The goals of those in government depend on their rank in the hierarchy, and vice versa. At the lowest levels, such as a city council or a school board, most insiders will seek to use their power and status to force others to adhere to a certain moral code or to gain some benefit for a preferred social group. Some may even seek to promote what they perceive to be the “common good”. At intermediate levels, such as in state governments, smaller national agencies, or even upper levels of national governments in smaller countries, the insider’s desire for money, power, and status is as important as their concern for public morality or social justice. At the highest levels of government, such as the legislatures and major agencies of world powers, the goals of those in government are money, power, and status, to the exclusion of all other considerations.
Outsiders, those not in government, often think that governments exist to provide services. Governments may in fact provide services for outsiders, but this is incidental. A government without a postal system, a highway department, or a department that administers medical subsidies would still be a government. A government without an army, on the other hand, would cease to be a government. As Mao Zedong said, “Political power grows out of the barrel of a gun.”
A corporation is a legal entity created to shield the people controlling it from liability. The ultimate goal of a corporation is to make as large a profit as possible. Other considerations, such as the quality of the product or service the corporation provides, the health and welfare of its employees and customers, the integrity of the environment, the survival of future generations, and adherence to the law are discarded when it is cost effective to do so. For example, if the fine associated with violating a government regulation is lower than the cost of complying with the regulation, the corporation will violate the regulation and pay the fine (or challenge the fine in court, if that seems more cost-effective). Similarly, if a product may result in the deaths of a percentage of those who use it, and the cost of defending against or settling any ensuing lawsuits is predicted to be lower than the cost of altering the product’s design, the corporation will produce and sell the product as-is rather than sacrifice profits to prevent the deaths.

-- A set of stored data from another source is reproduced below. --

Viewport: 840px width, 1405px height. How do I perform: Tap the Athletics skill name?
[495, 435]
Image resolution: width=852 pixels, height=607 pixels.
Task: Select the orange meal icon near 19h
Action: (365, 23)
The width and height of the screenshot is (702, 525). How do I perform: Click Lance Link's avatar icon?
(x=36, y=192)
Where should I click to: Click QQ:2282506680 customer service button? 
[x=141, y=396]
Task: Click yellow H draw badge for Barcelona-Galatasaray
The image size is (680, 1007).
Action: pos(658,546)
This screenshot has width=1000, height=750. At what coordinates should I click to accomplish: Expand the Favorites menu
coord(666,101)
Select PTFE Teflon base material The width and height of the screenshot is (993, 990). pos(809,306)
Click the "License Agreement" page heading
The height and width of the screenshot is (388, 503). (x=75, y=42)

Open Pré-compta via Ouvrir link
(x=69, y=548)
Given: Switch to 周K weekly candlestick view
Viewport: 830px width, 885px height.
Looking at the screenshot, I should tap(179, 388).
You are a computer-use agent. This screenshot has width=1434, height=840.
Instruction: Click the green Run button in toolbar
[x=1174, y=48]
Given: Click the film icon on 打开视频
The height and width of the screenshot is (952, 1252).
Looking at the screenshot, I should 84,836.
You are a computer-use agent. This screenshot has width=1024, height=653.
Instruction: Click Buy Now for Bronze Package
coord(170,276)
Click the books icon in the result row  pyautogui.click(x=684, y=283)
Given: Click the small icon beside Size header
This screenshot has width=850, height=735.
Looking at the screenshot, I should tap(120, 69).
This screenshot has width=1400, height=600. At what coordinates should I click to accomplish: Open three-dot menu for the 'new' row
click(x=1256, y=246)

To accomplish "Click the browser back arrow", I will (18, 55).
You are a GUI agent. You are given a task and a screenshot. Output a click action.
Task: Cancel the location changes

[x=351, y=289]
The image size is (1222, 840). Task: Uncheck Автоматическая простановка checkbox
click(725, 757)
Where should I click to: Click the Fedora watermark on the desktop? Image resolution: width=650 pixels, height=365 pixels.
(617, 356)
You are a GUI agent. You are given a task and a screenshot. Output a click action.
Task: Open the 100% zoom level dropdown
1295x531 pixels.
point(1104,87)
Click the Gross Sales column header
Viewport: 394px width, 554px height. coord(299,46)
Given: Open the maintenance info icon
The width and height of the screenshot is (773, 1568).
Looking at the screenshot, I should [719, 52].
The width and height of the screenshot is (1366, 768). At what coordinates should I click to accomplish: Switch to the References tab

Corporations accrue political power by funding politicians who support the corporation’s interests. Typically, political influence is used to increase incomes, eliminate competition, or externalize costs by either enacting or eliminating laws and regulations. For example, the multinational corporation Lastimar used its political influence in the USA to ensure the addition of riders to a multi-billion dollar agricultural appropriations bill. These riders required the Secretary of Agriculture to grant a temporary permit for the planting or cultivation of a genetically engineered crop, even if a federal court ordered the planting be halted until an Environmental Impact Statement could be completed.
Many corporations present a carefully crafted persona to the public designed to increase sales and engender trust. For example, the corporation may contribute to highly publicized environmental causes (while causing massive damage to the biosphere elsewhere), it may donate funds to children’s charities (while paying Indonesian children three cents an hour to work in its factories), or it may run commercials featuring a friendly mascot with an innocent smile and gentle, self-deprecating humor. Corporations employ teams of marketing analysts and psychologists to ensure that the consumer perception of the corporation is that of a trusted friend who provides essential goods and services. As the current Nexus-McKesson slogan states, “Nexus makes life better!”